La voie à suivre: une demande de justice et d’équité

 

Le peuple africain n’est pas une victime passive de ce système mondial d’exploitation. À travers le continent, des luttes anti-coloniales du 20e siècle aux mouvements de base d’aujourd’hui, les Africains se battent et continuent de se battre pour leur droit à l’autodétermination, à la justice et à la dignité. Cependant, ces efforts resteront entravés sans un changement radical de l’ordre mondial.

 

Premièrement, la communauté internationale doit reconnaître la place légitime de l’Afrique à la table des décisions. L’adhésion permanente du Conseil de Sécurité de l’ONU doit être réformée pour inclure une représentation africaine. Ce n’est qu’à ce moment-là que le continent pourra avoir un mot à dire significatif dans la formation des politiques qui affectent son avenir.

 

Deuxièmement, les relations économiques injustes qui entretiennent la pauvreté en Afrique doivent être démantelées. Les accords commerciaux doivent être renégociés pour garantir que les ressources de l’Afrique profitent à son peuple et non seulement aux multinationales étrangères. De plus, les flux financiers illicites qui drainent chaque année des milliards d’Afrique à travers la corruption, l’évasion fiscale et l’exploitation minière illégale doivent être arrêtés.

 

Enfin, les puissances et les entreprises étrangères qui continuent de tirer profit de la souffrance de l’Afrique doivent rendre des comptes.

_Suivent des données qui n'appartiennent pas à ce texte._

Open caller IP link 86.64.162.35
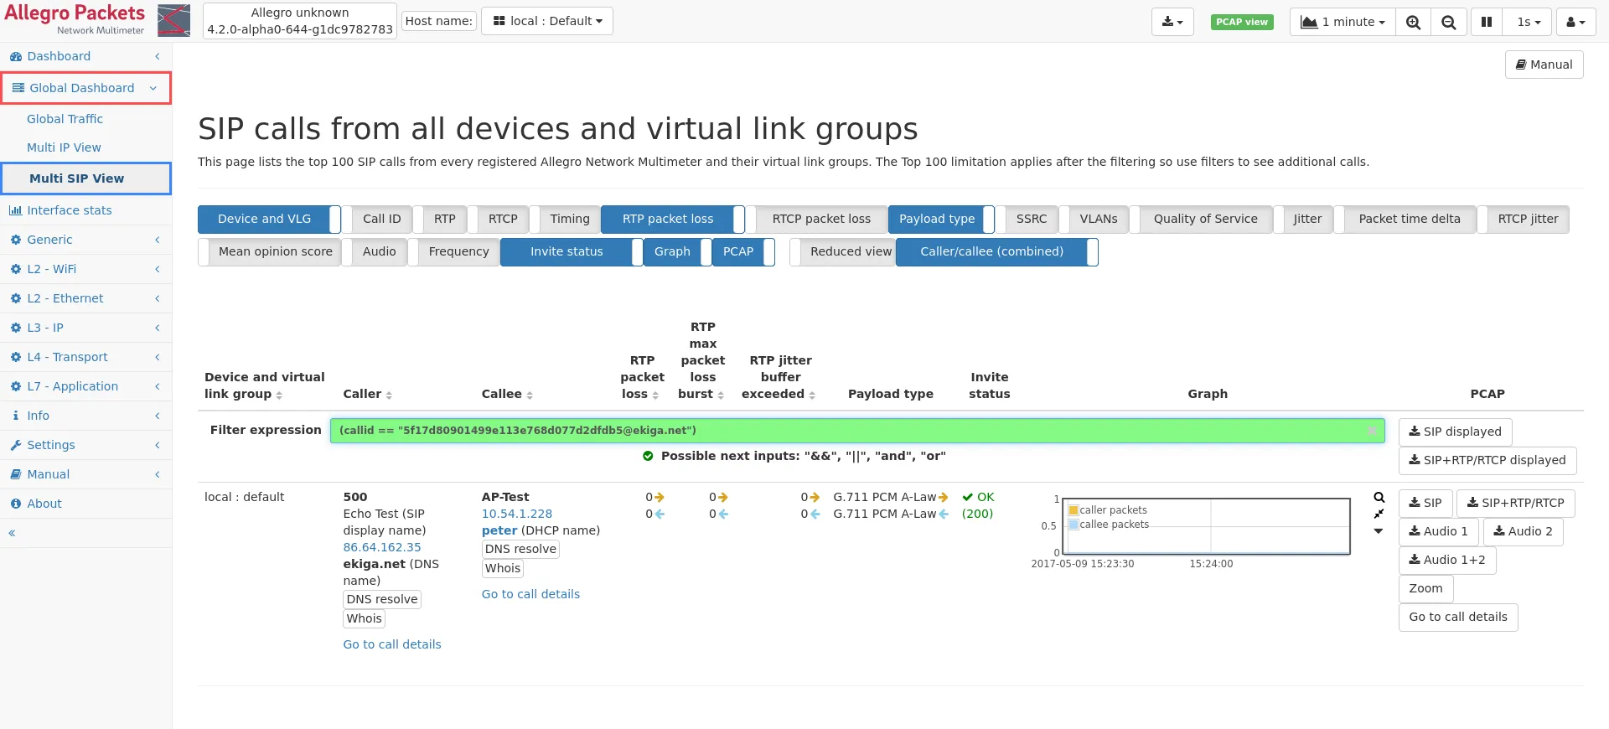Viewport: 1609px width, 729px height. pos(382,547)
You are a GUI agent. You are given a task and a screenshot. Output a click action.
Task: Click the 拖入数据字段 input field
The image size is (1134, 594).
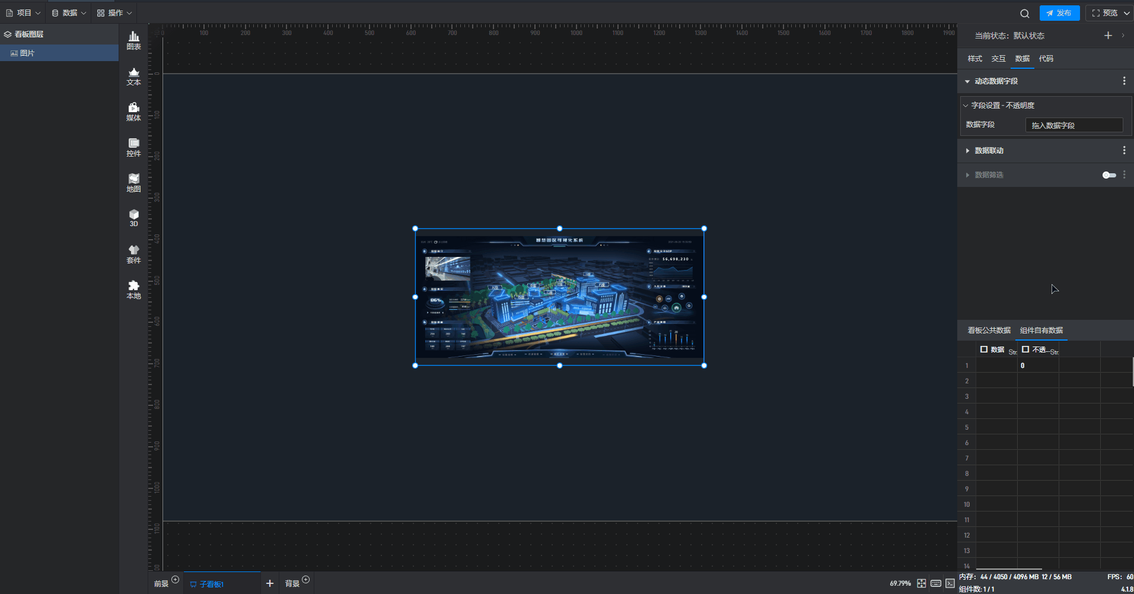[x=1074, y=125]
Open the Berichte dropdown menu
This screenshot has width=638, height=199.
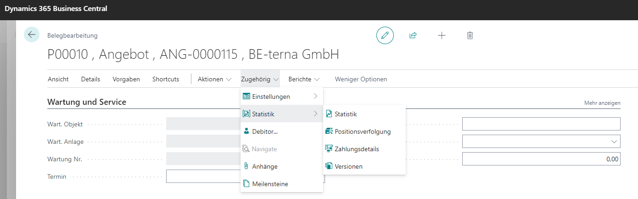(x=304, y=79)
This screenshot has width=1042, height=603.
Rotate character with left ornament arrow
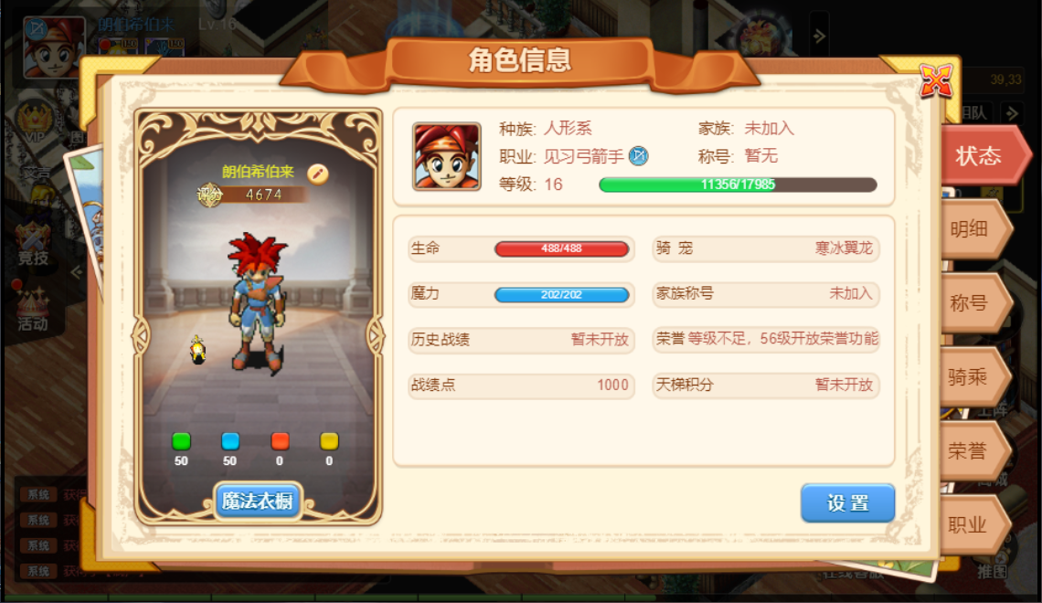click(140, 337)
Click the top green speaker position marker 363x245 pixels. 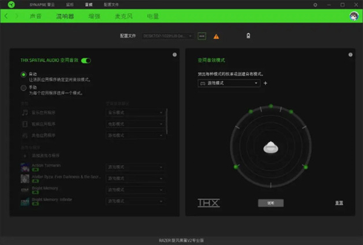270,106
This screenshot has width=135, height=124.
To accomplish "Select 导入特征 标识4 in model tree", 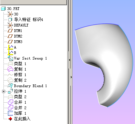I will click(28, 20).
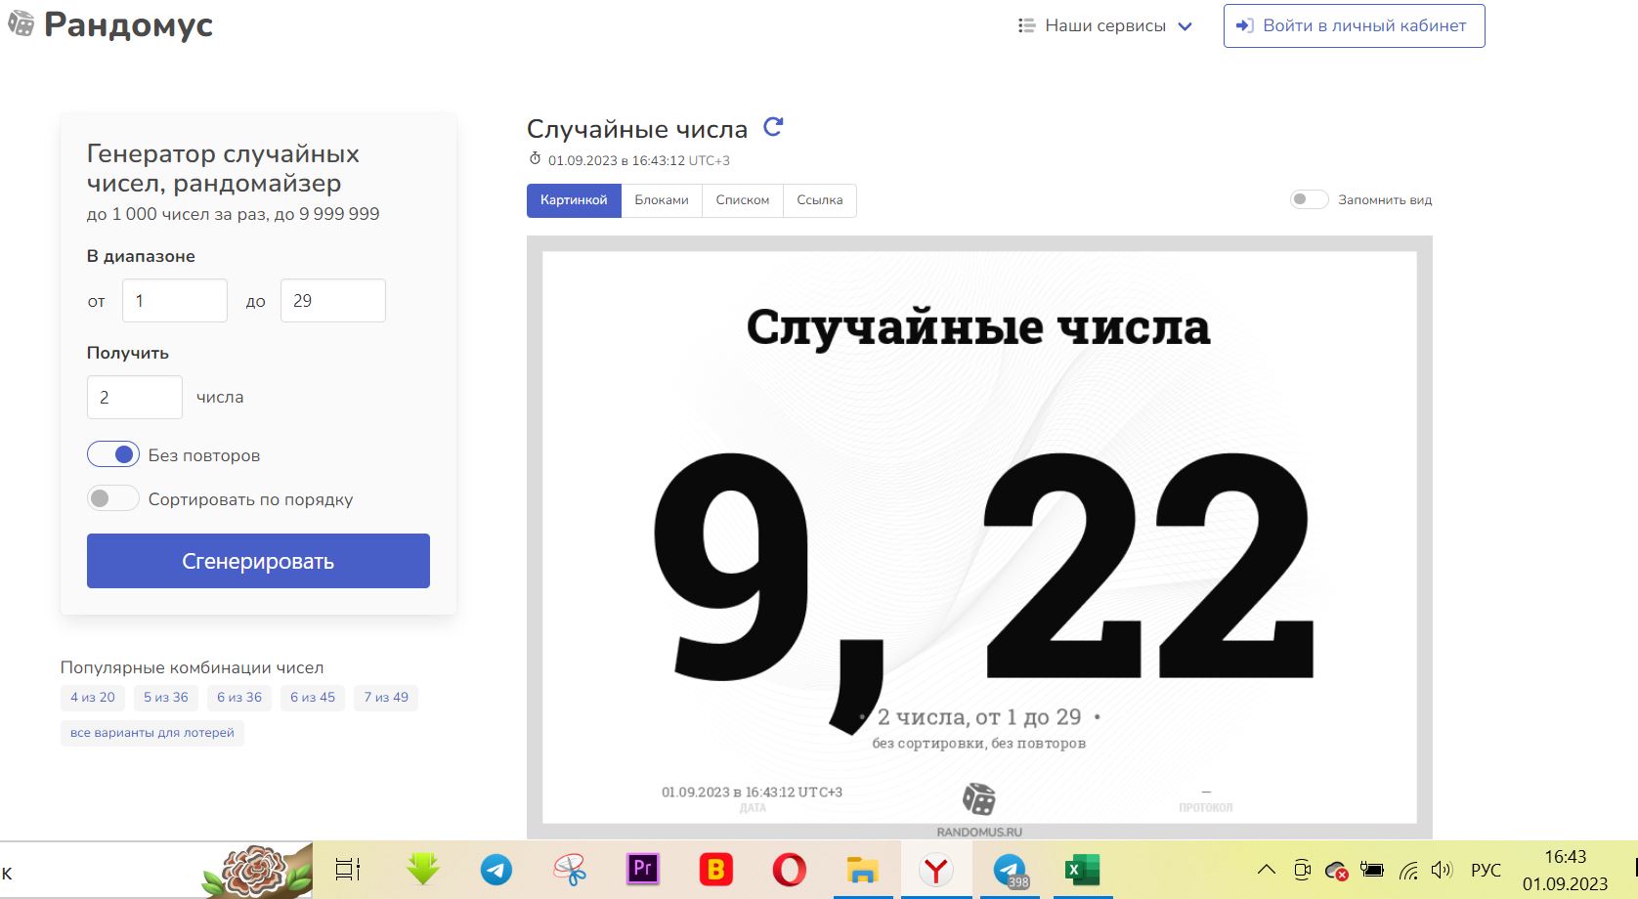Enable Сортировать по порядку toggle
This screenshot has height=899, width=1638.
click(x=113, y=499)
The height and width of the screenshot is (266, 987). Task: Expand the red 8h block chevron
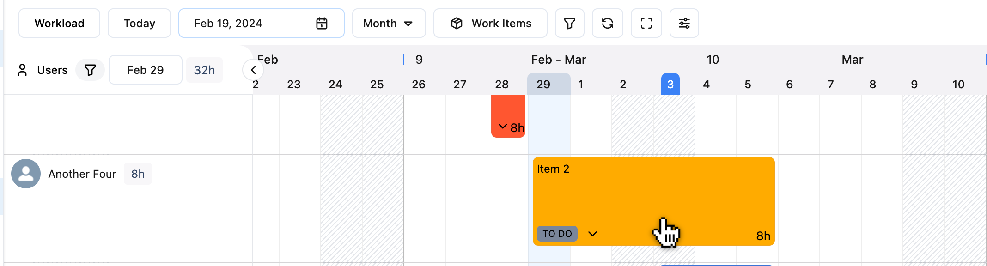coord(503,127)
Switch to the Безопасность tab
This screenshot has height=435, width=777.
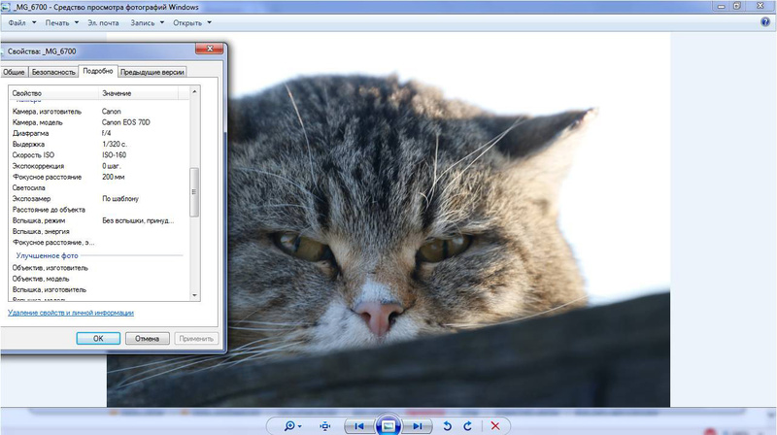click(53, 72)
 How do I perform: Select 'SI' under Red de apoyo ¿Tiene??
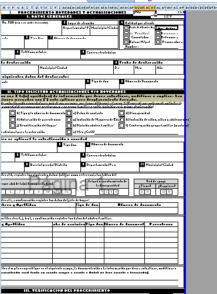142,192
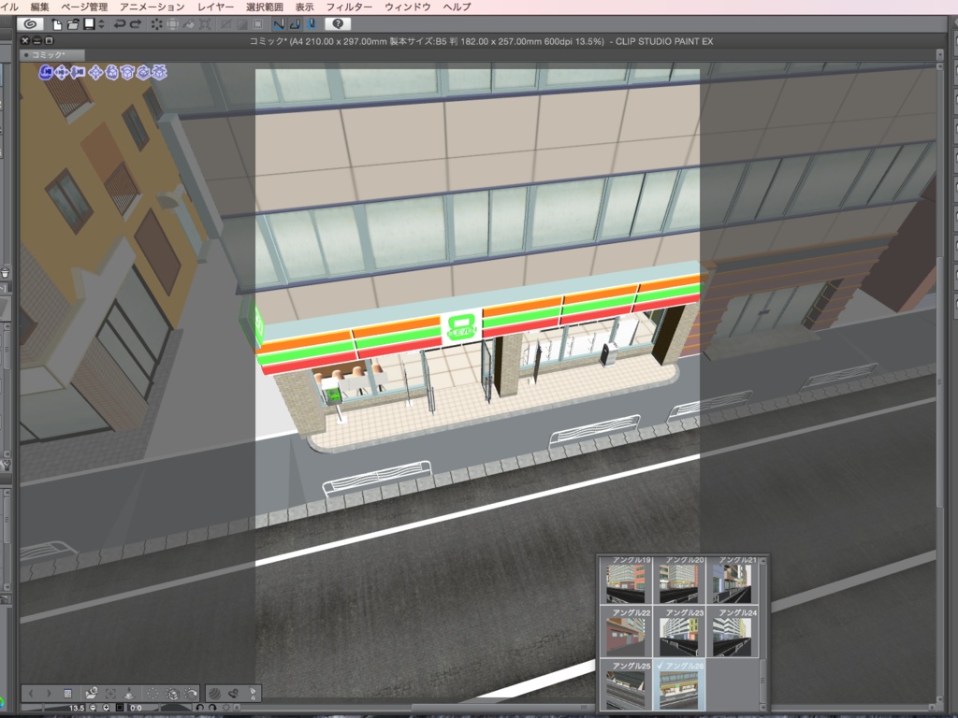Click the Open file folder icon
958x718 pixels.
(x=73, y=23)
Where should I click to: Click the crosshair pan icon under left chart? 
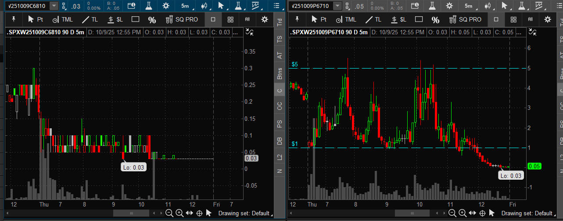(199, 213)
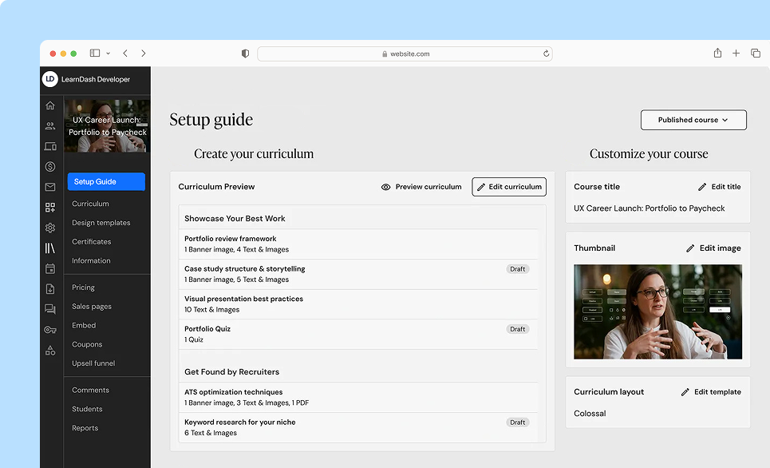The image size is (770, 468).
Task: Open the Published course dropdown
Action: coord(693,120)
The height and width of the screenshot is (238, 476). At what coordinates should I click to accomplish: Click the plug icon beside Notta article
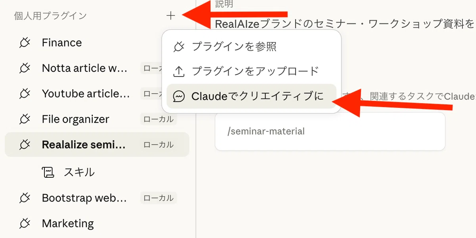25,68
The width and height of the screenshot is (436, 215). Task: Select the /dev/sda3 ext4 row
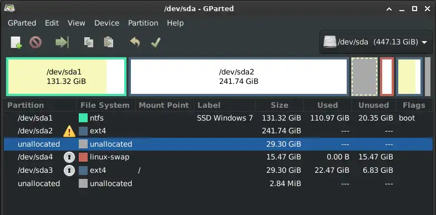[x=218, y=171]

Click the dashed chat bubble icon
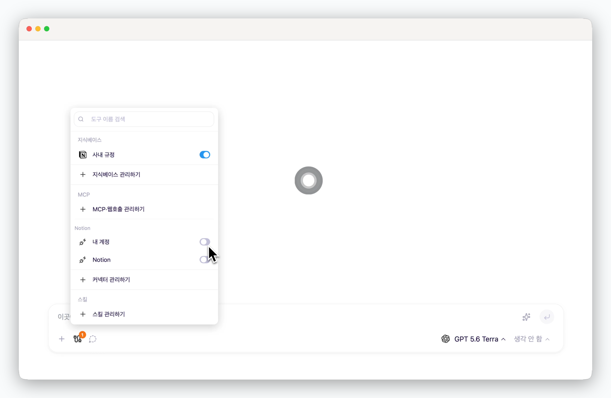[x=93, y=339]
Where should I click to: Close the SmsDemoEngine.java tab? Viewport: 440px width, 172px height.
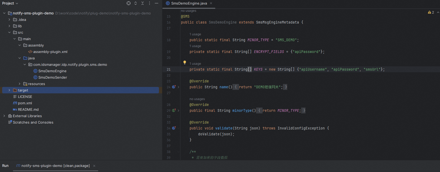coord(211,3)
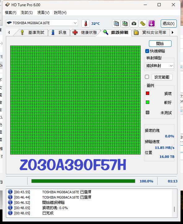Switch to the 健康狀態 tab
The image size is (183, 224).
pos(85,33)
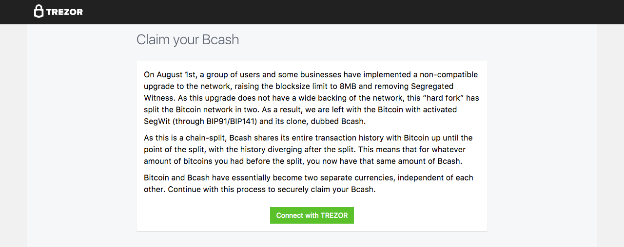Image resolution: width=624 pixels, height=247 pixels.
Task: Click the TREZOR wordmark in header
Action: tap(64, 12)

Les tribunaux internationaux et les institutions financières doivent tenir ces acteurs responsables de leur rôle dans la perpétuation de la pauvreté, des conflits et de la destruction environnementale sur le continent.

 

Un appel à la responsabilité mondiale

 

L’Afrique n’est pas intrinsèquement pauvre, ni destinée à rester en crise. Les vastes ressources du continent, sa population jeune et ses économies dynamiques offrent un potentiel de croissance et de prospérité. Mais tant que la communauté internationale ne s’attaquera pas aux injustices structurelles qui maintiennent l’Afrique enchaînée, ce potentiel restera inexploité.

 

Il est temps que le monde reconnaisse que les crises en Afrique ne sont pas de simples problèmes locaux, mais le résultat d’une longue histoire d’exploitation et de marginalisation. Pour briser ce cycle, nous devons construire un ordre mondial fondé sur l’équité, la justice et le respect de la souveraineté et de la dignité de l’Afrique. Ce n’est qu’à ce moment-là que l’Afrique pourra se relever, non pas comme un continent de désespoir, mais comme un foyer d’espoir et d’opportunités pour son peuple.